The Gephardt Briar Patch

The Washington Post is promoting Dick Gephardt as the Democrats’ strongest challenger to President Bush. The Post’s article is titled “GOP Sees Gephardt as Toughest Rival for Bush.” In addition to quoting Republican strategists who say they fear a Gephardt candidacy, the Post points to certain objective factors that would make Gephardt a formidable challenger: his support for the Iraq and Afghanistan wars, his Midwestern origins, his (relative) cultural conservatism, his long history of protectionism.
These remind me of the objective reasons why, on paper, Bob Dole was such a powerhouse in 1996. Gephardt’s problem is the same as Dole’s: he bores voters to tears. There is a big difference between being an influential legislator and being an effective executive, and Gephardt is firmly in the “legislator” camp. As the Post notes, while Gephardt is the closest Democrat to President Bush in recent polling, he trails the President by 13 points.
As for the Republican strategists who profess to be quaking in their boots at the thought of running against Gephardt–just think how he could inspire the union brass!–anyone who takes their statements at face value is sufficiently out of touch to be a reporter for the Post.

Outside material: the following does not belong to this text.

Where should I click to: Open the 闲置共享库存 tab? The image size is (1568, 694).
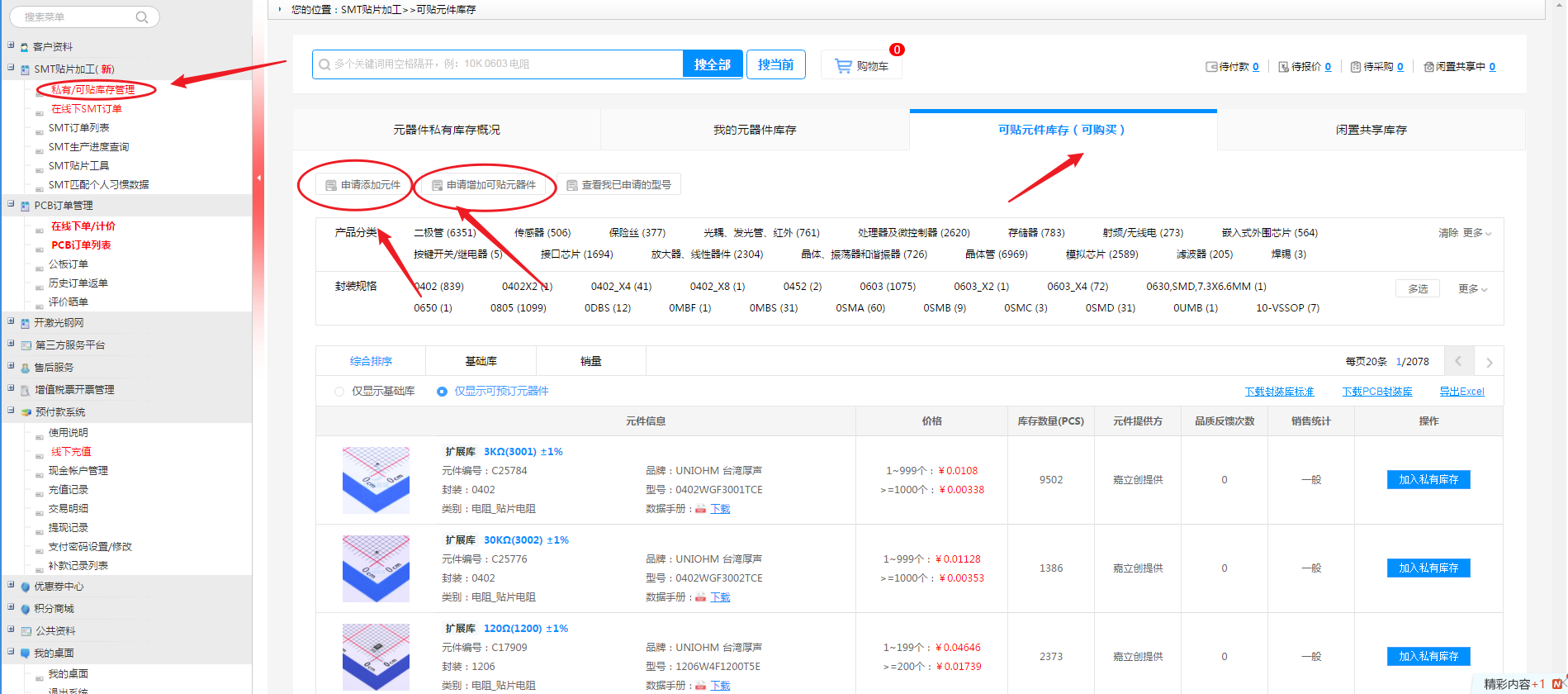point(1371,130)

DEACON confesses: It’s probably only because I’ve lived in the Washington area for so long, but I’m a bit less sanguine than Rocket Man about a Gephardt candidacy. As I see it, the best nominee for an out-of-power party facing a reasonably popular president usually is one who engenders confidence, as opposed to fear, in mainstream voters. That way if the wheels come off the incumbent, his opponent will be viewed as a safe alternative, while if the wheels don’t come off the defeat won’t become a landslide that spills over into the congressional races. Gephardt fills this bill. So did Dole, of course, but I think he was a good nominee for us in 1996. No one could have defeated Clinton, in my opinion, and by avoiding a rout, we kept control of Congress.